As with many companies and radio stations, we receive a large number of submitted tracks and videos daily for promo airplay and review. The real question for the song writers is “who are you writing for?
Many will buy, download, and perhaps see your performances based upon your music, i.e., (the beat, the sound of the instruments, etc.), but how many people who opt to continuously listen to your music know what the message is really about? There are countless artists who are musically talented and those who deliver ok music with a serious message in their music. There are also artists whose message could be understood much better if the music didn’t overshadow the message.

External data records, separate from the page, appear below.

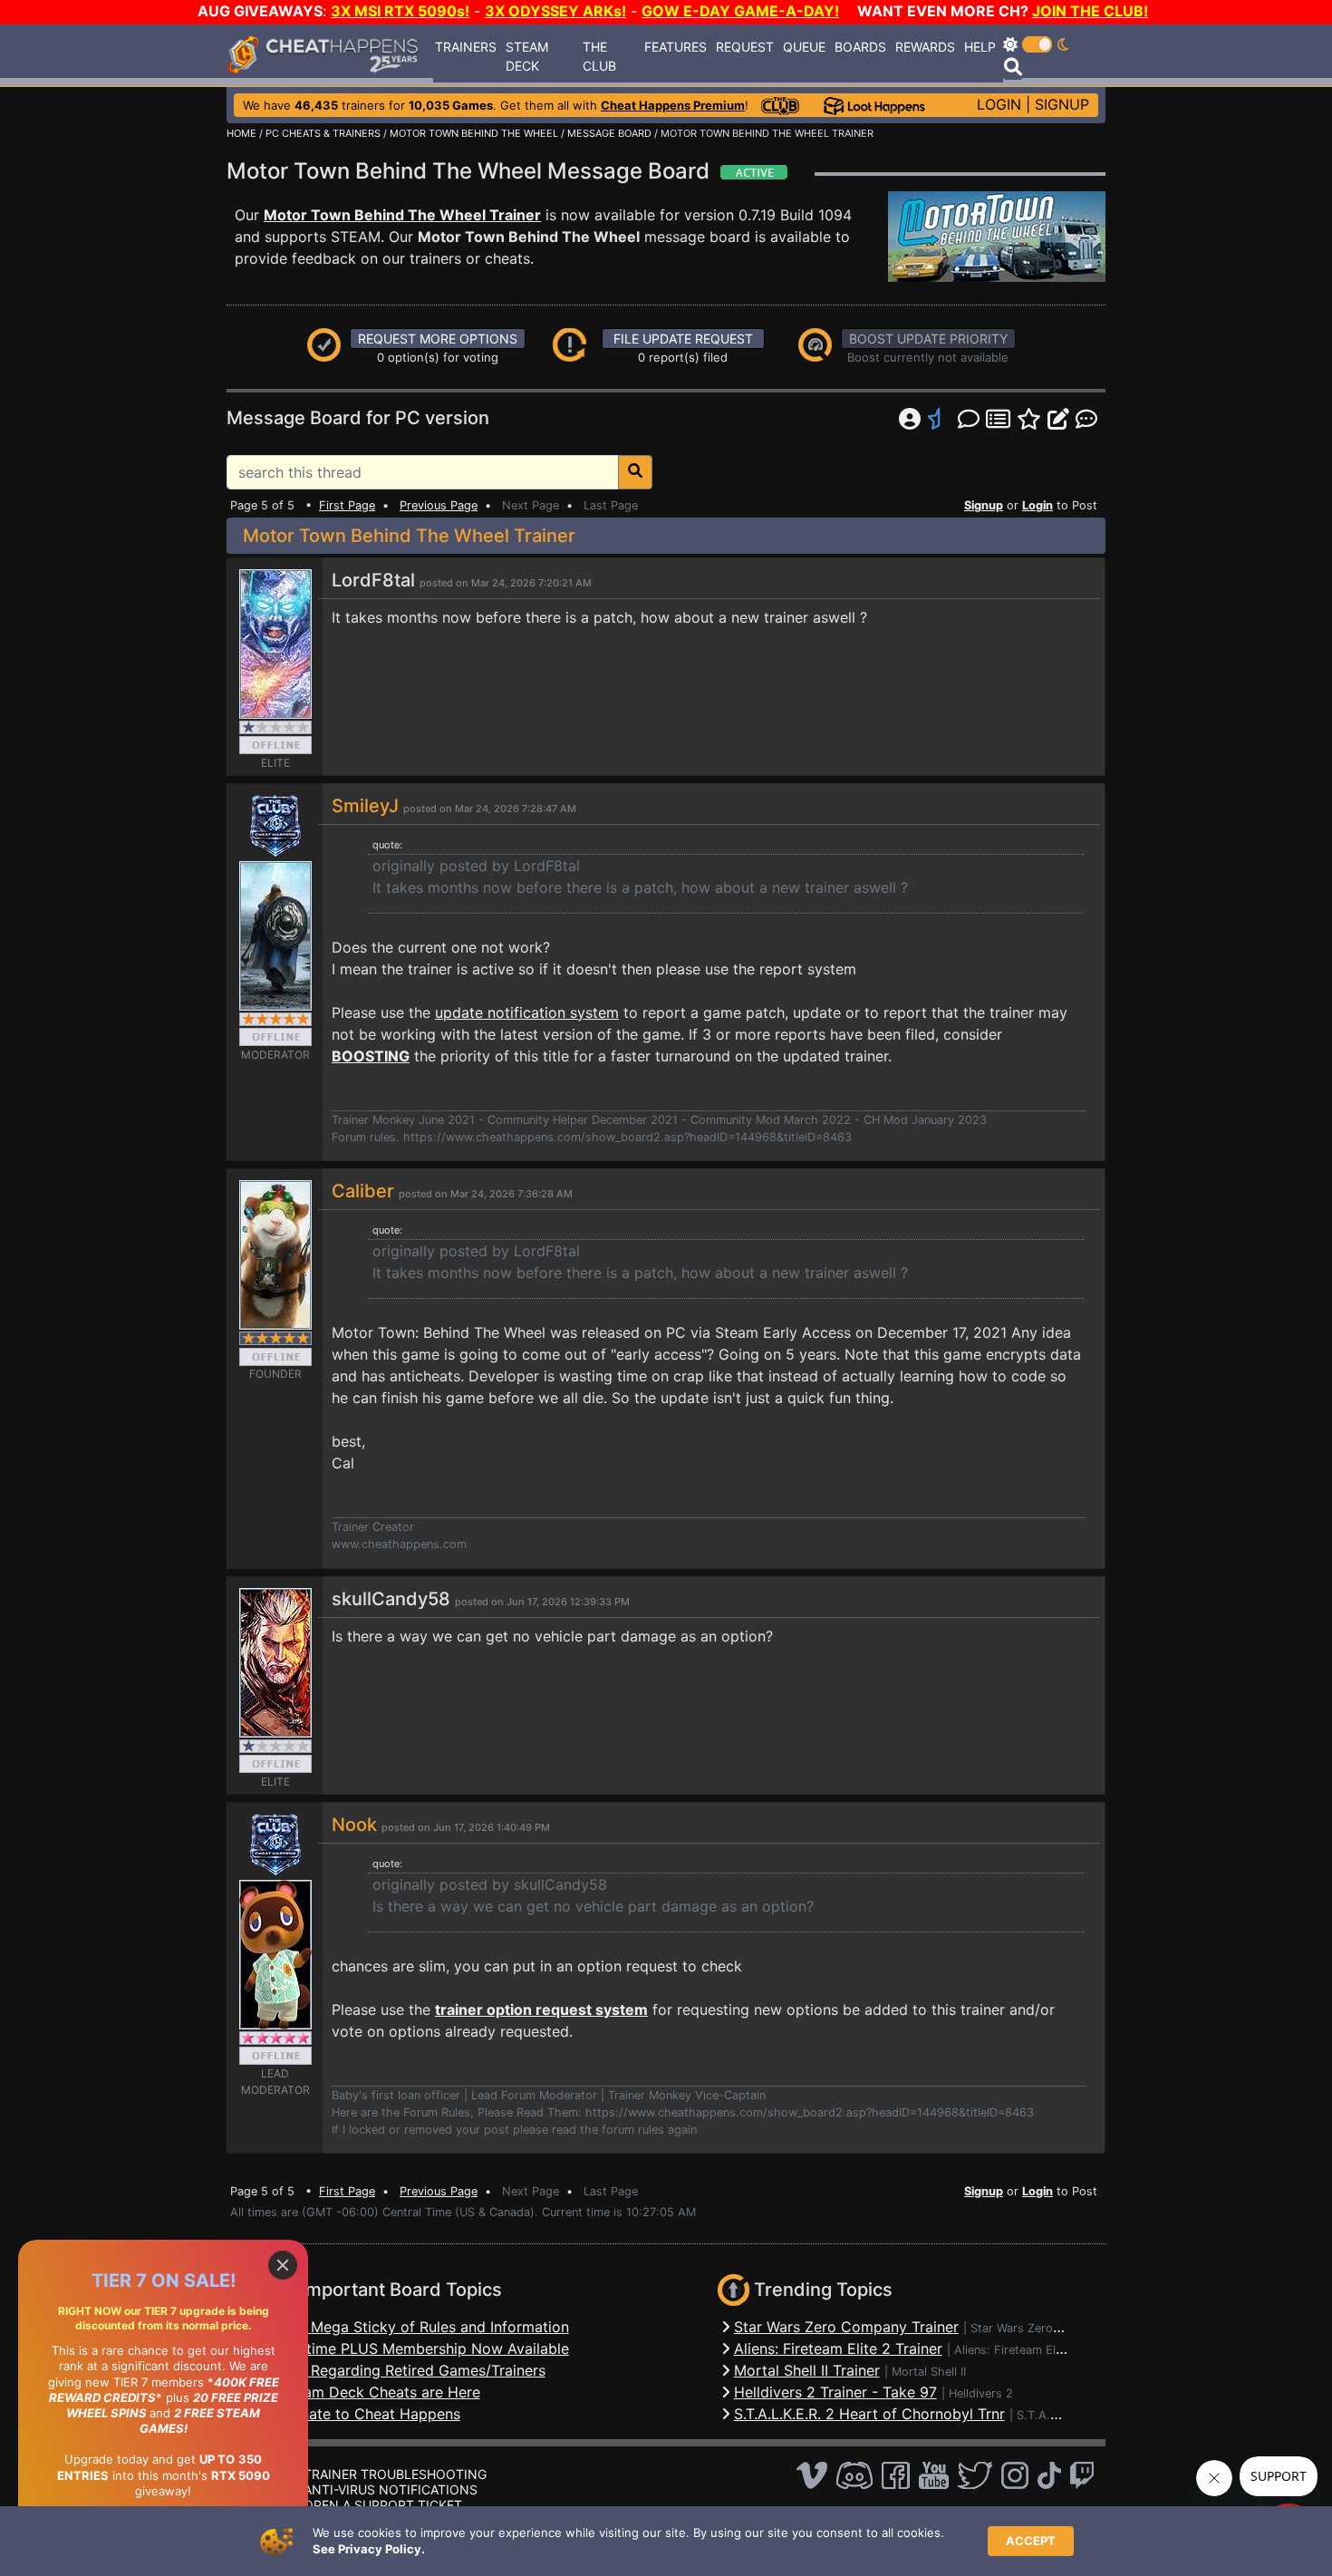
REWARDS (925, 46)
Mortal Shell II (929, 2371)
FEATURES (675, 46)
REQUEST (745, 46)
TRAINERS (466, 46)
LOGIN (999, 104)
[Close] (282, 2265)
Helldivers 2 (981, 2393)
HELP (980, 46)
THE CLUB (599, 56)
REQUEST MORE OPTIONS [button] (437, 338)
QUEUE (804, 46)
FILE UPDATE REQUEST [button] (683, 338)
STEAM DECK (527, 56)
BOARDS (860, 46)
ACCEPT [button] (1031, 2540)
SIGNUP (1062, 104)
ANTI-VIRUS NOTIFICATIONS (391, 2489)
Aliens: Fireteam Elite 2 (1017, 2350)
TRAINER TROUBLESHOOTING (395, 2474)
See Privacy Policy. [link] (369, 2549)
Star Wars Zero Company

Before you put pen to paper and begin to form your sound tracks, think about your audience. Who is your target audience and what do you want them to get from your work? To be a great performer, there should be a balance between the lyrics and the music. There are many artists and bands such as rock bands, metal bands, funk, pop and rap artists, to name a few, whose music is so captivating that it draws you to it, but you have no idea what they are saying or the message that they’re trying to convey.
Find a focus. If you are just displaying your musical talents and don’t much care about a message, then it’s probably best not to tell a story with your music. It breeds confusion for those who listen for the lyrics (the message or the story). If your goal is to produce music that draws a crowd, that’s pretty much all you’ll get-a crowd. If you are a story teller that has no balance between lyrics and music, create a writing focus. Make your lyrics clear. Learn and understand the difference between music placement and accompaniment. Drop your music volume during the message. Increase your music volume during the bridge or chorus, and adjust the mics for the vocalists so they may be heard clearly.
If you’re not sure the best route to take with the message and music, gain some insight prior to production. Get some feedback before spending the money to create what you feel may be a masterpiece and what others may hear as a mess.